A triste e deprimente história do maior goleiro da seleção brasileira de futebol
Casos de jogadores de futebol que serviram às ditaduras são conhecidos.
Para ficar em apenas dois envolvendo jogadores famosos e ainda na letra A, temos Andrada (1939-2019), goleiro argentino que brilhou no Vasco e sofreu o milésimo gol de Pelé, e Augusto (1920-2004), zagueiro também do Vasco, capitão da seleção brasileira na Copa do Mundo de 1
O primeiro morreu estigmatizado pela acusação de ter sido agente da polícia política argentina durante a ditadura e participado do sequestro e morte de dois opositores do regime. O segundo fez carreira bem-sucedida como policial ao chegar à chefia da Secretaria de Censura durante a ditadura brasileira. Tem também o caso de Didi Pedalada, mas esta é outra história.
Nem por isso é menos estarrecedora a denúncia do ex-deputado Adriano Diogo, que comandou a Comissão da Verdade de São Paulo, sobre a colaboração de Gylmar dos Santos Neves, goleiro revelado pelo Corinthians, bicampeão mundial pela seleção brasileira em 1958/62, e pelo Santos, em 1962/63, com a ditadura.
Diogo esteve preso por 90 dias na delegacia da Operação Bandeirantes, na rua Tutóia, por triste ironia no bairro do Paraíso, em São Paulo.
Ele conta ter visto várias vezes aquele que é considerado o maior arqueiro da história da seleção nos corredores da delegacia, incluindo naqueles onde se torturavam e matavam opositores do regime.
“Os carcereiros se referiam a Gylmar como o ‘despachante do DOI-CODI’”, disse Diogo à coluna.

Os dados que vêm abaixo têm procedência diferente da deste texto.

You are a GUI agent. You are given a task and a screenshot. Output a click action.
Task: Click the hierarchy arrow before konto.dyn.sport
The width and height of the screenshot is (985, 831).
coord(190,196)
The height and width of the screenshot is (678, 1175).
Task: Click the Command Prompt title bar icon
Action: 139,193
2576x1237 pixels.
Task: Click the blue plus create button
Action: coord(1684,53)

Gylmar tinha uma pequena agência de automóveis e tratava de legalizar a documentação dos carros utilizados por presos, para uso da polícia política.
A atividade acabou por lhe render uma concessionária da General Motors no bairro do Tatuapé, por meio da qual Gylmar obteve permissão para vender veículos, Opalas e Chevettes, isentos de impostos a militares e delegados.
Diogo diz que o uso de peruas Veraneio, da GM, pela polícia política brasileira, e carros Falcon, da Ford, pela da Argentina, fizeram parte do mesmo esquema colaboracionista.
Gylmar era cunhado do deputado Ricardo Izar (1938-2008) e pelo menos três fontes da colônia sírio-libanesa, que ambos frequentavam, confirmam relatos feitos por ele sobre torturas e até cadáveres que teriam visto na delegacia.
E por que só agora tudo vem à tona?
Porque o nome de Gylmar voltou ao noticiário em função da condenação de seu filho, Marcelo Izar Neves, 55, a um ano de prisão, pena revertida para serviços à comunidade, por agressão e injúria racial a um vizinho judeu.
Marcelo, que é dono de camarotes em 11 estádios de futebol, entre os quais os dos quatro grandes paulistas, se desentendeu com o vizinho em condomínio no Morumbi e gritou: “Por isso que os judeus se foderam na vida. Hitler estava certo, a raça de vocês, judeus, não presta”.
A surpresa causada por envolver o filho de alguém com imagem pública intocada fez com que aparecessem relatos de pessoas que não se surpreenderam, entre elas o ex-deputado Diogo, que testemunhou aquilo que outras fontes até julgavam ser conversa da garganta para fora, para mostrar proximidade com o poder.
Não é a primeira vez, e oxalá seja a última, que a obrigação profissional se sobrepõe ao desejo e ao sentimento do jornalista.
Gylmar dos Santos Neves era meu ídolo, desde a infância.